>>>

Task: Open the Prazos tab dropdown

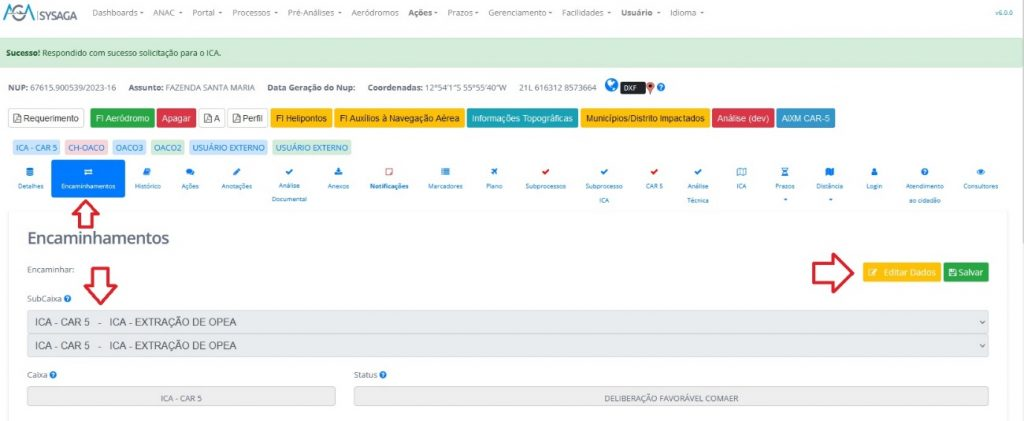Action: [784, 184]
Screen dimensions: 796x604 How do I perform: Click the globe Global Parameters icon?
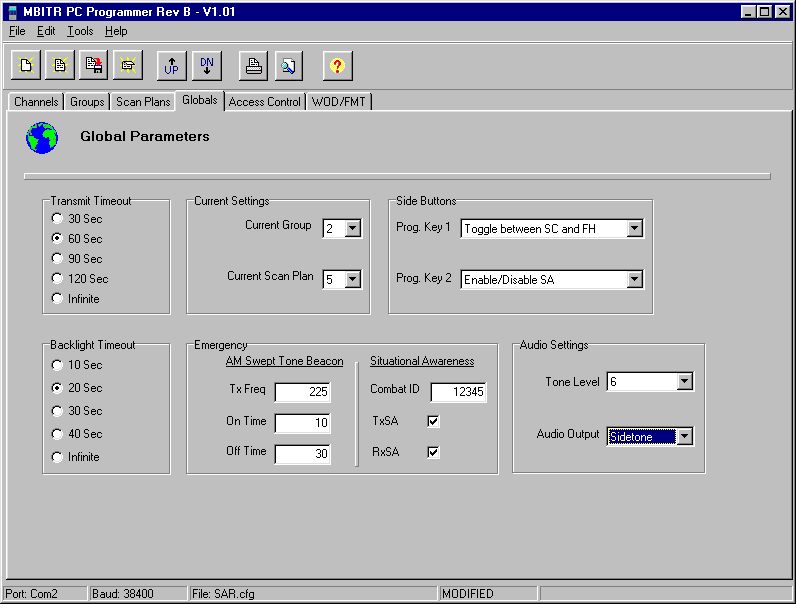pos(42,137)
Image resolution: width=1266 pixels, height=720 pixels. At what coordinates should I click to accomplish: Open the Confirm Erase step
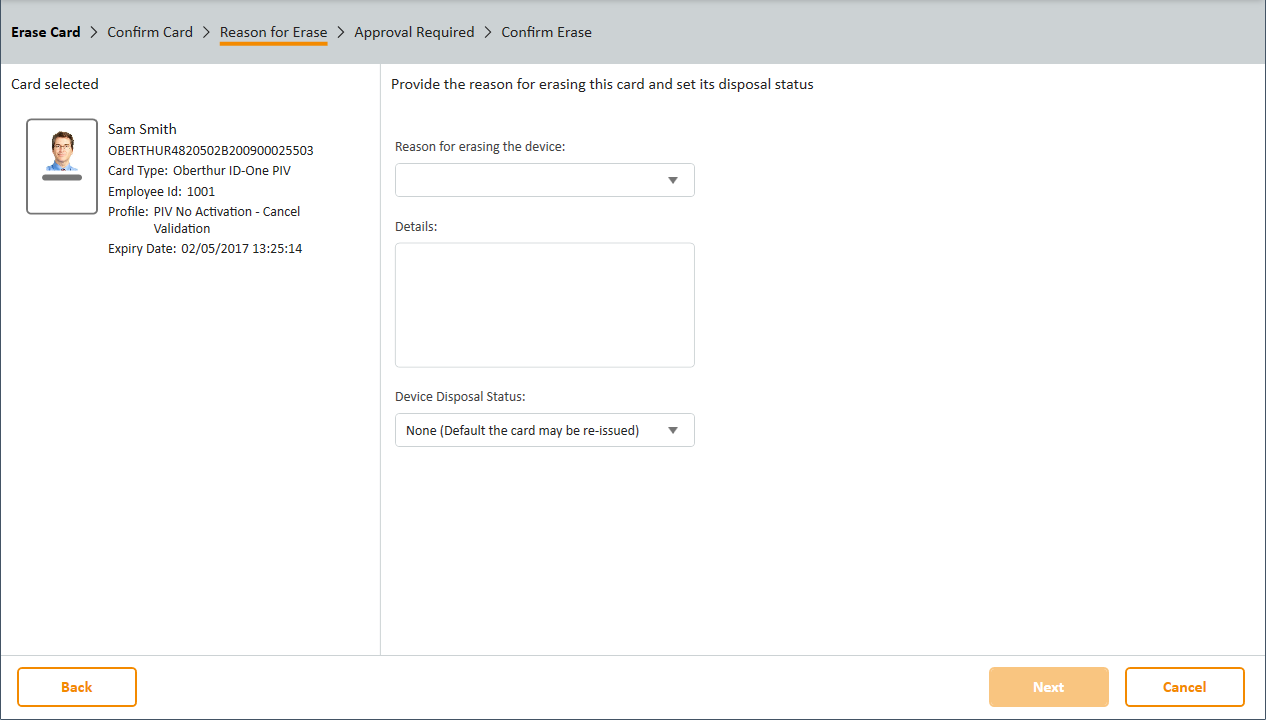coord(546,32)
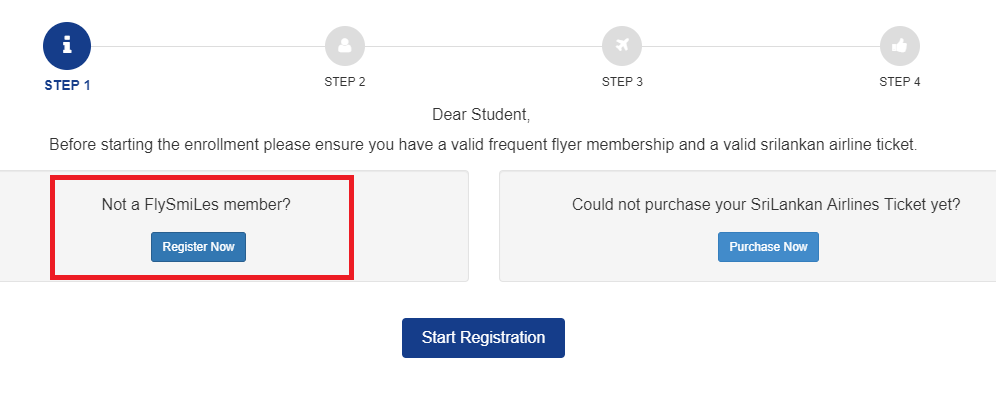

<<<

Task to carry out: Reproduce the listing verbatim, and keep the pictures out of the copy.

Exercise result:
Task: Open the Prazos tab dropdown

Action: [784, 184]
Screen dimensions: 796x604 How do I perform: Click the globe Global Parameters icon?
pos(42,137)
Image resolution: width=1266 pixels, height=720 pixels. At what coordinates should I click to accomplish: Open the Confirm Erase step
coord(546,32)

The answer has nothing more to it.